眼の表面に傷ができる角膜潰瘍は、早期に診断し、病原体の感染を早期に治療することが経過を良好に保つポイントであり、抗菌薬(内服、注射、点眼など)の選択が一つのカギとなっている。しかし、小動物臨床においても、耐性菌の出現が治療成績を大きく左右するため、慎重な処方を実現できる指標を確立することが望ましい。

そこで、タイのマヒドン大学は、角膜潰瘍を罹患した犬(約30匹)の眼の表面から微生物を検出して、種類と薬剤耐性について解析した。すると、約半数の個体からブドウ球菌(有名な耐性菌MRSA)が発見され、動物病院で汎用している抗菌薬に抵抗する能力を備えていたことが判明した。さらに、同大学は、犬の角膜潰瘍症例における耐性菌の有無を予測できる因子にも触れており、潰瘍病変の①幅と②深さがリスクファクターであるとしている。

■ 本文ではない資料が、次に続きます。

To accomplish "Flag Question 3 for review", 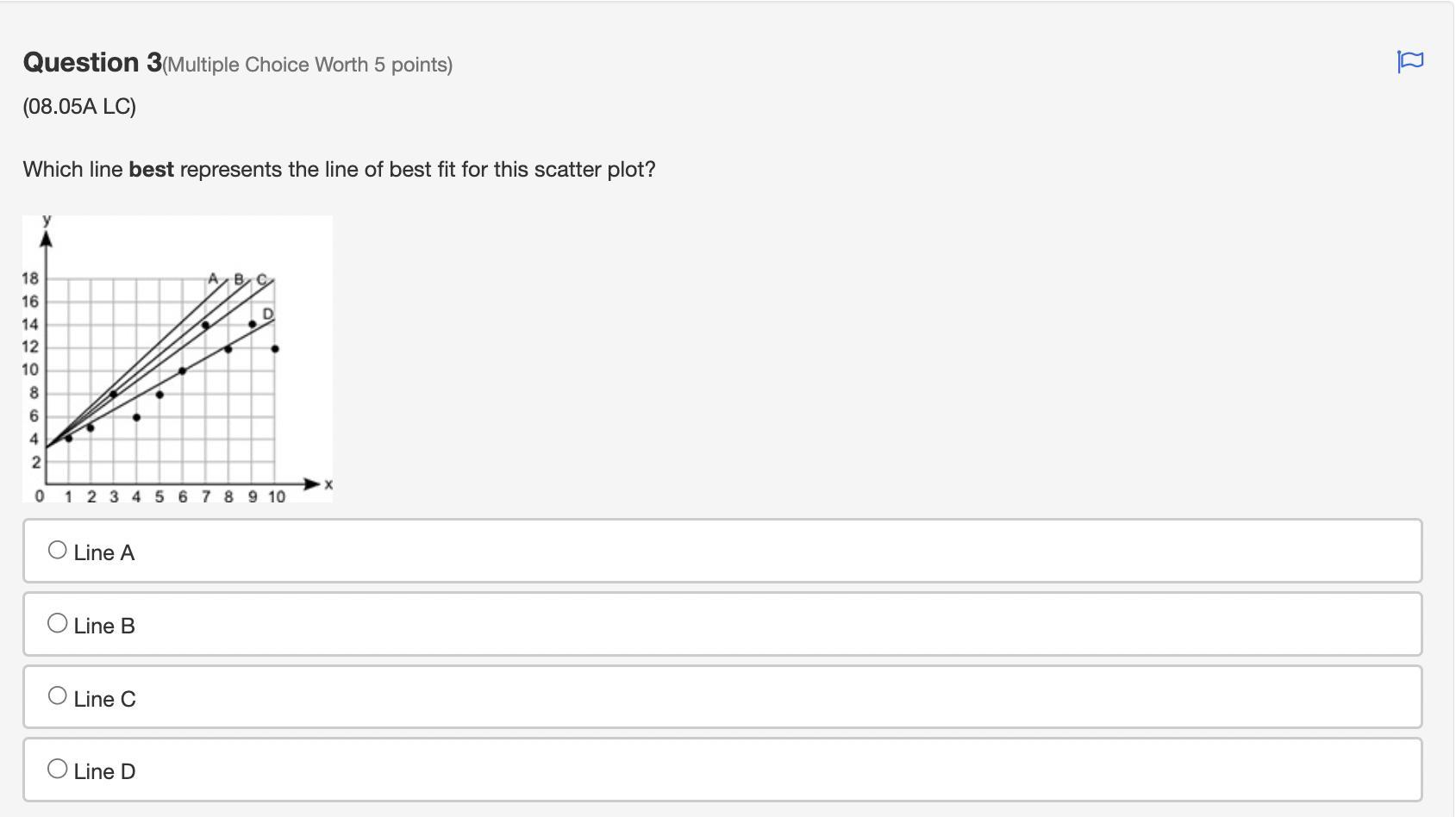I will click(1409, 61).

上記のことから、大規模臨床研究によって、今回の予測因子(①、②)が立証されれば、病変の重症度を数値化して処方薬を選択するという治療ガイドラインが作成できるかも知れない。

耐性菌の出現を予測するガイドラインが、抗生剤の乱用を防止する効果を発揮することを期待しております。